Daniela: Great, thank you, this will help many who may be worried about this aspect of the treatment. Many of our readers have expressed concern about possible risks of IVF – are there any particular risks that patients should be aware of?
Serena H Chen, MD: Well, living in NJ I tell people that there are minor risks – nothing is risk free, but the risks are much less than driving on the Garden State Parkway or having a baby! It is a needle procedure done under sonogram guidance – not a true surgery.
How long does it take to get pregnant with IVF?
Daniela: With regards to timelines, what is the average time it takes to fall pregnant with IVF?
Serena H Chen, MD: This is not an easy question as it varies with each patient. I have seen some data stating that on average it takes 2 to 3 egg retrievals to conceive with IVF but some patients can conceive with just one retrieval and some will take many more. In general, younger healthier patients will conceive more quickly than others. This is definitely a good question to ask your reproductive endocrinologist once your initial evaluation is done as they can give you an idea about whether your chances are above average, average or below average. The difficulty is none of us have a crystal ball so it is often very difficult to predict. IVF is very advanced today and most couples will eventually conceive if they can persist. The hard part is that this process can be very stressful and even couples with a good prognosis may often drop out of treatment before having a baby due to stress alone. This means that getting support is very important. Working on general physical and mental health can help. Friends and family may (or may not) be helpful and a therapist or support group as well as techniques like acupuncture (herbs are not recommended), yoga and meditation can be extremely helpful.

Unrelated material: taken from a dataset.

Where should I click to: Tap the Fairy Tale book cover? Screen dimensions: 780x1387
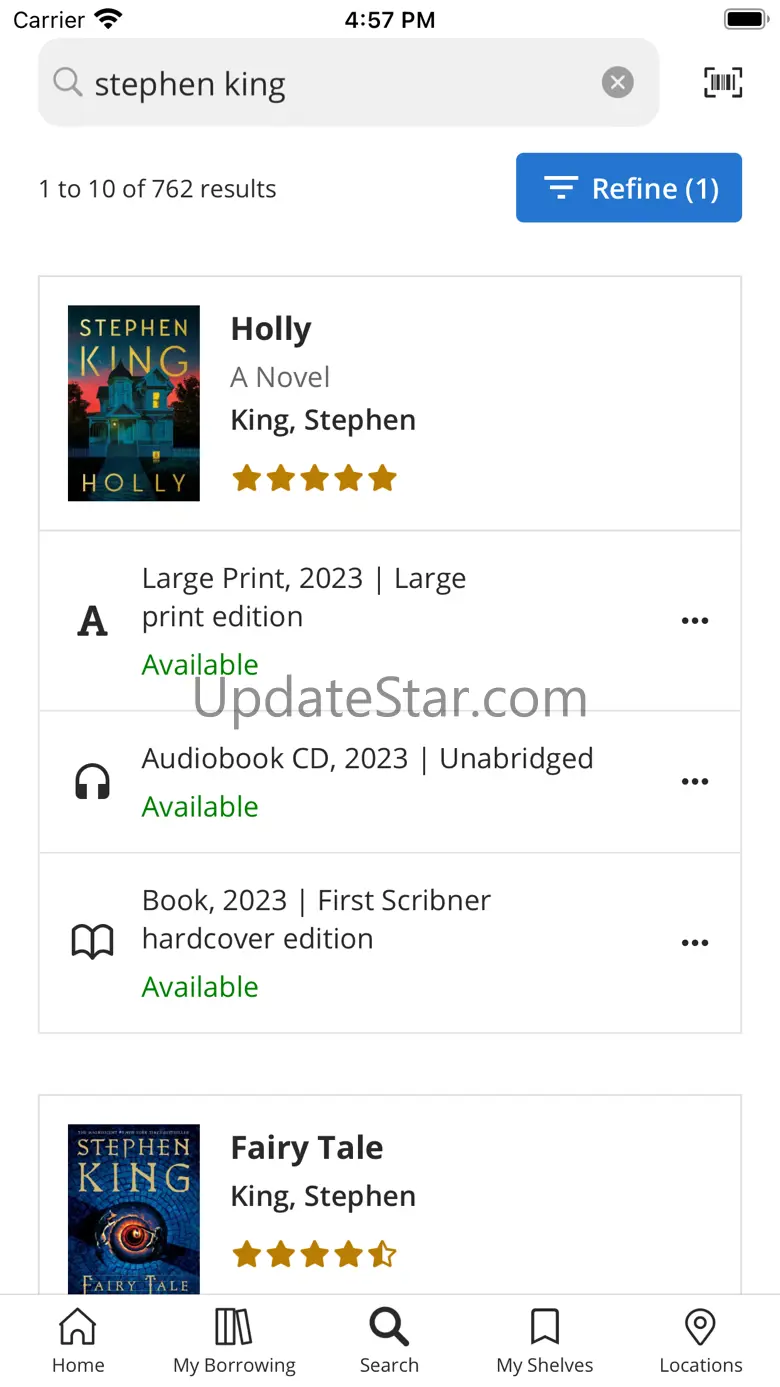point(134,1208)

Serena H Chen, MD: “IVF is very advanced today and most couples will eventually conceive if they can persist.”
Daniela: Thank you for going in depth on a question that many ask on their journey to baby. It was a pleasure speaking with you today, Dr. Chen. On a final note, what would be your one piece of advice to readers about to embark on this journey?
Serena H Chen, MD: Keep doing what they are doing! Obviously if they are on Dreaming of Baby they are trying to become educated about their health, and that is a good thing! Just remember that you do need to see a doctor if you have concerns, since Dr. Google does not know your particular situation. So very good to read and become educated but you cannot treat yourself. Find a good doctor that can help you with this journey and be your healthiest self! We have lots of good information at our website www.sbivf.com. Also ASRM.org has great information for people trying to conceive. I try to educate people on Twitter and Instagram so I hope people will connect with me there! I am also on an exciting new platform MedAnswers – would love for people to download this new app that allows people all over the world to directly connect with physicians who are experts in reproductive medicine.
Daniela: Thank you, Dr. Chen, the insight you have provided will be helpful to many!